如嬰兒手臂般大小的冰晶,一個個擊在我的盾上面,沒有發出那種落在地上噹噹的脆響,而是一種如擊敗革般的悶聲。我本以為撐過這一擊再想辦法,沒想到這老頭料定這一輪攻擊必定傷不了我,居然一陣接一陣冰晶雨,絲毫不停的向我砸來。
這下本來平靜的我也亂了,只能躲在盾裡龜縮著。從外面看,倒好像一個雨雲正飄在我頭頂上,只對著我一個人下起了瓢潑大雨。
一分心,頭上就挨了兩下,兩個衝破雙層結界的如同雞蛋般大小的冰晶,正砸中我的腦袋,把我整個人砸得一懵。
頭上的疼痛讓我也發了狠勁,跟我玩命,我只有用絕招了,可是這破碎虛空一出,就算是這和校長齊名的牛人,估計也得玩完。

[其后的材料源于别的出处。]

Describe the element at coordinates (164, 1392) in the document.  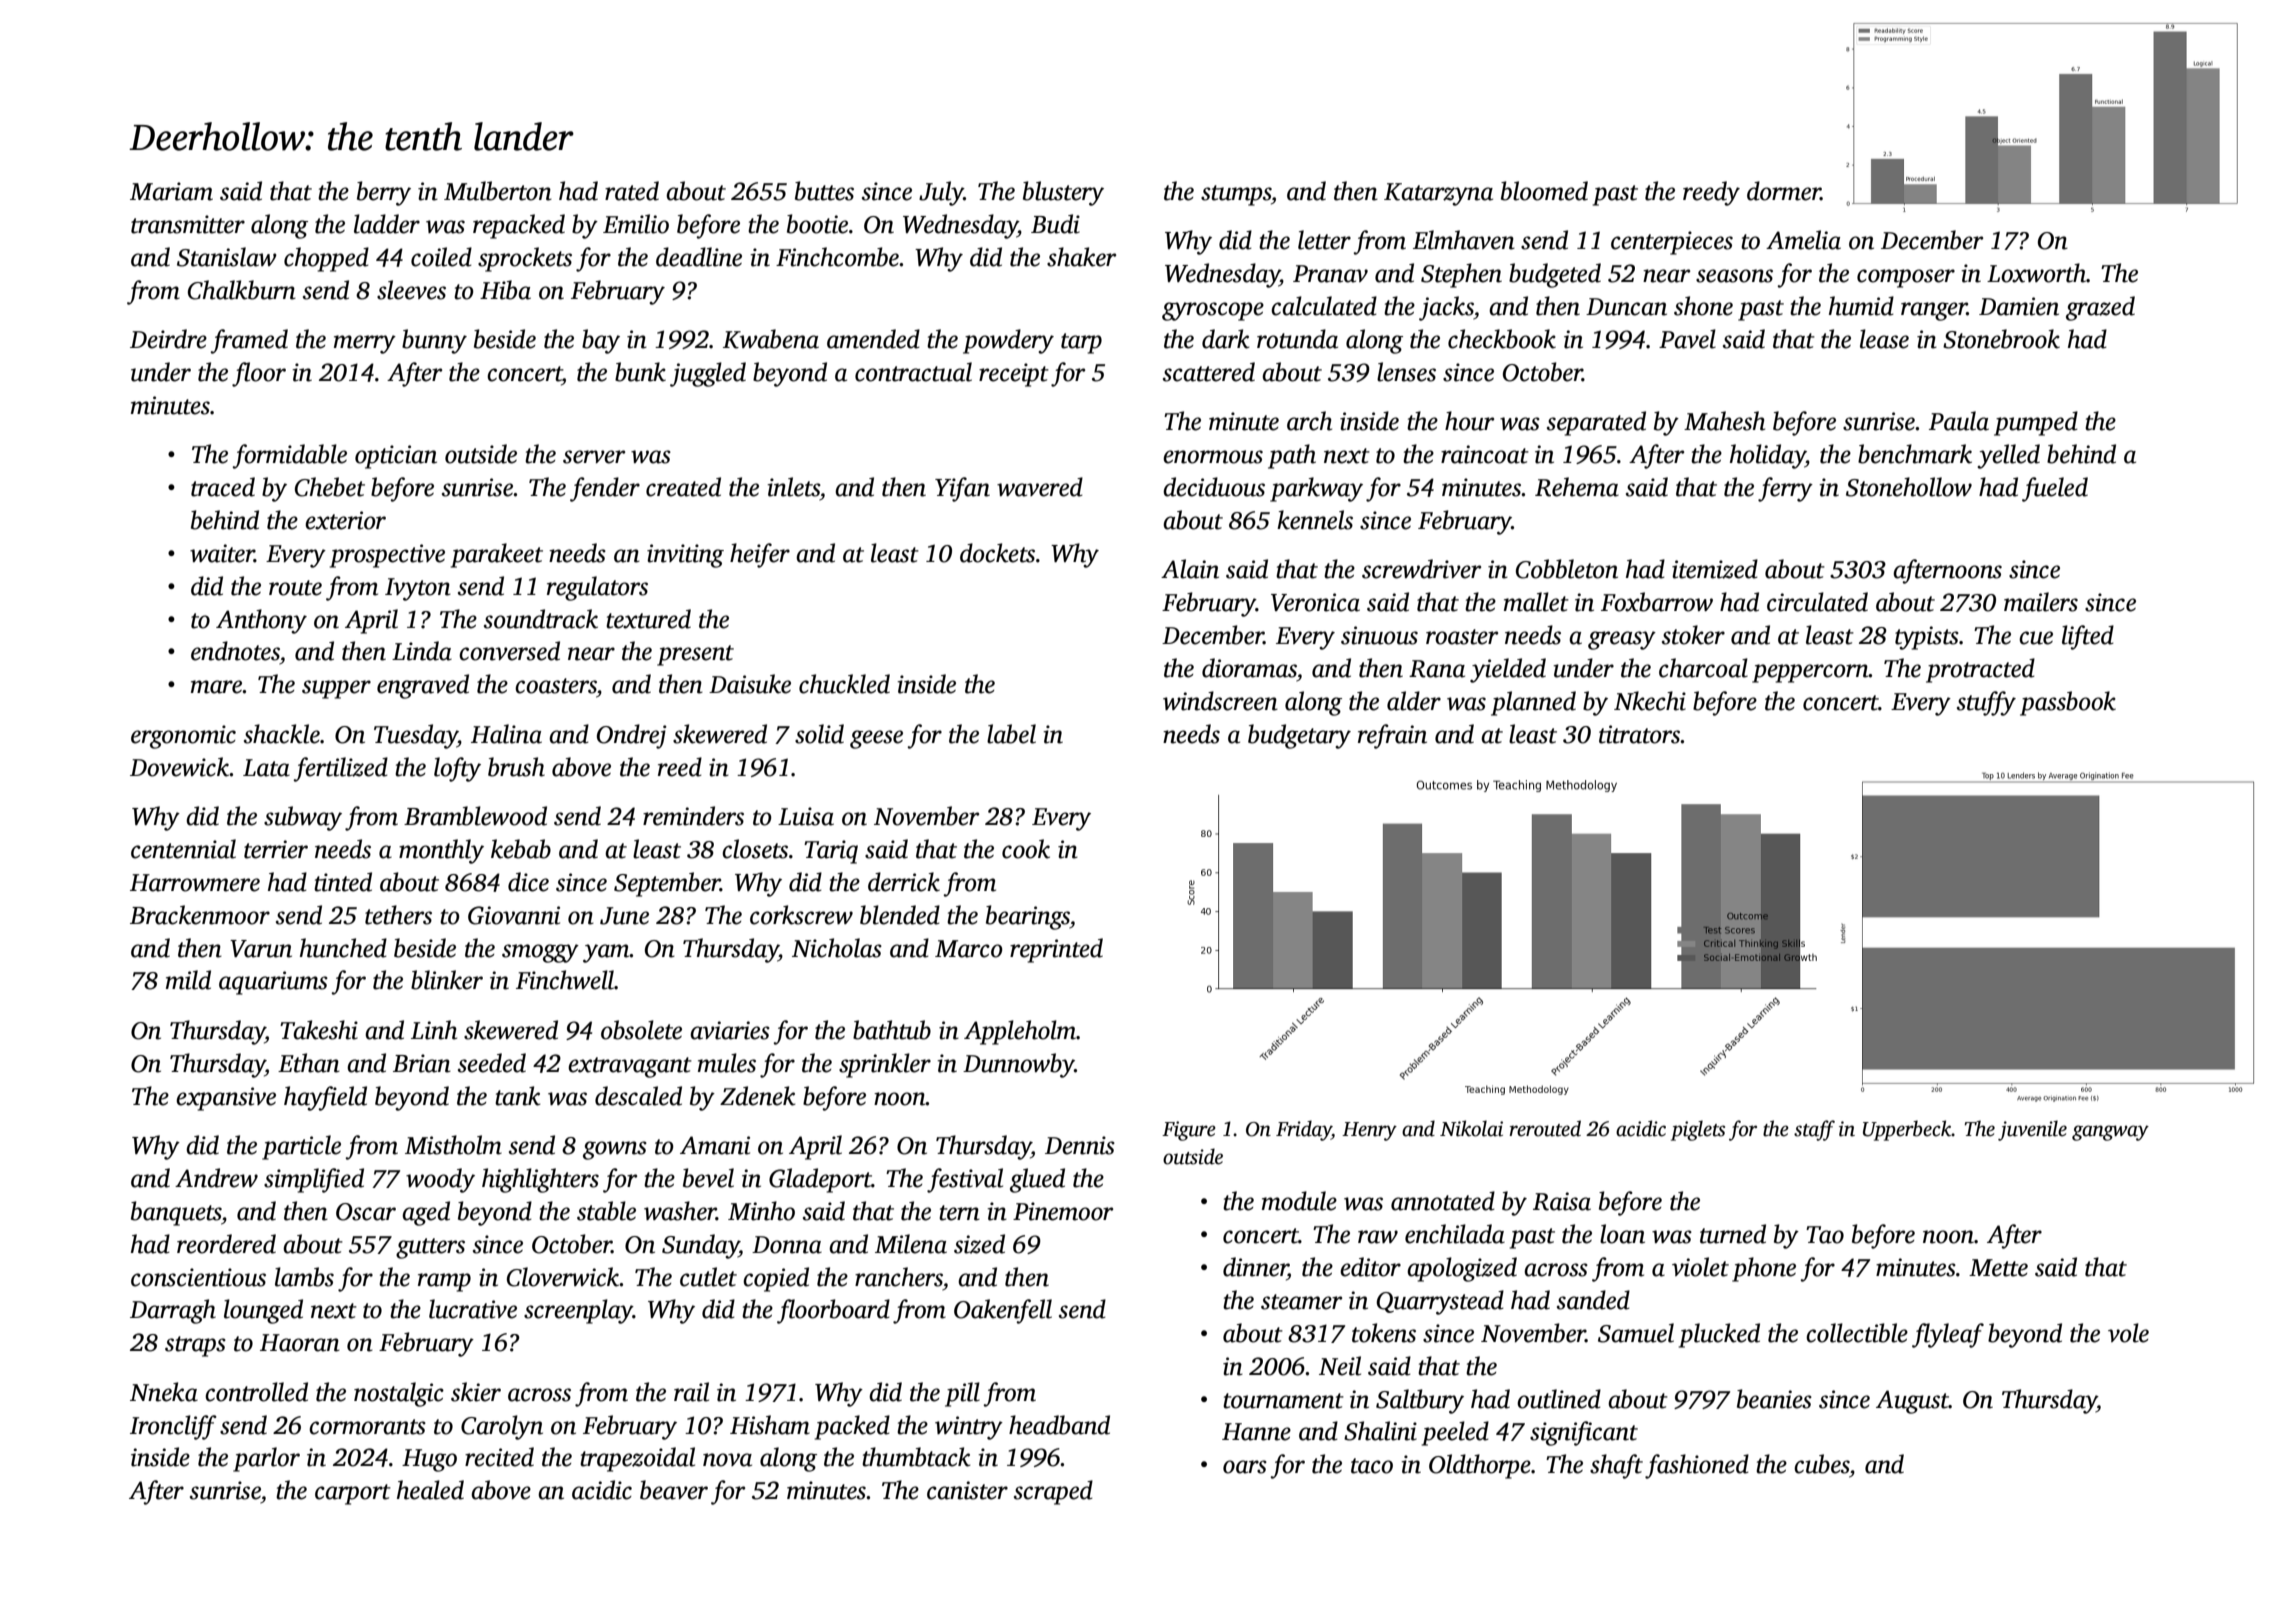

突然靈光一閃,我發現自己的思緒為什麼那麼喜歡被束縛在一個框架裡,為什麼我要對他整個人用呢?只用來打碎他的冰盾防禦不就行了嗎?
有時問題只要想通了,原來很棘手的也變成小case了,一個小型的破碎虛空輕鬆的把莫裡哀身前一小塊冰盾變成齏粉,我再瞬移過去,就那麼小小的一個缺口,卻成了莫裡哀徹底的失敗,遲鈍,中毒,最後一個兩倍的重力術,本來冰盾重量就不輕,超負荷的承載讓這個還算結實的老頭一下栽倒在地。
形勢的急轉直下,讓每個人都還沒反應過來。我撤去魔法,莫裡哀難受的掙扎的坐起來,呆呆的說:「我輸了。」
我正準備裝裝精,過去把他扶起來,安和索菲已經衝了過來緊張的問:「你受傷了嗎?剛才聽見你悶哼了兩聲,傷在哪?讓我看看?」這麼長的一句話,兩女居然默契的一字不差的同時說了出來。我看看她們兩個焦急的神色,心裡一熱,把兩女攬在懷裡:「沒事,寶貝們,就是腦袋被砸了兩下而已。」
「在哪裡?」兩女顯然是不放心,掙脫我的懷抱,一個把我的腦袋往下按,另一個在我的頭髮裡扒來扒去找傷口,倒像是在捉虱子。
「真的沒事,別弄了。」捉住兩人不安分的小手,把她們乖乖拉回觀眾席。
「精彩,真精彩。」一干人都在或真實或假意的鼓掌,不過那公主的樣子看起來還真的有點佩服我,眼神裡換上一絲激動,而不是先前那種蔑視。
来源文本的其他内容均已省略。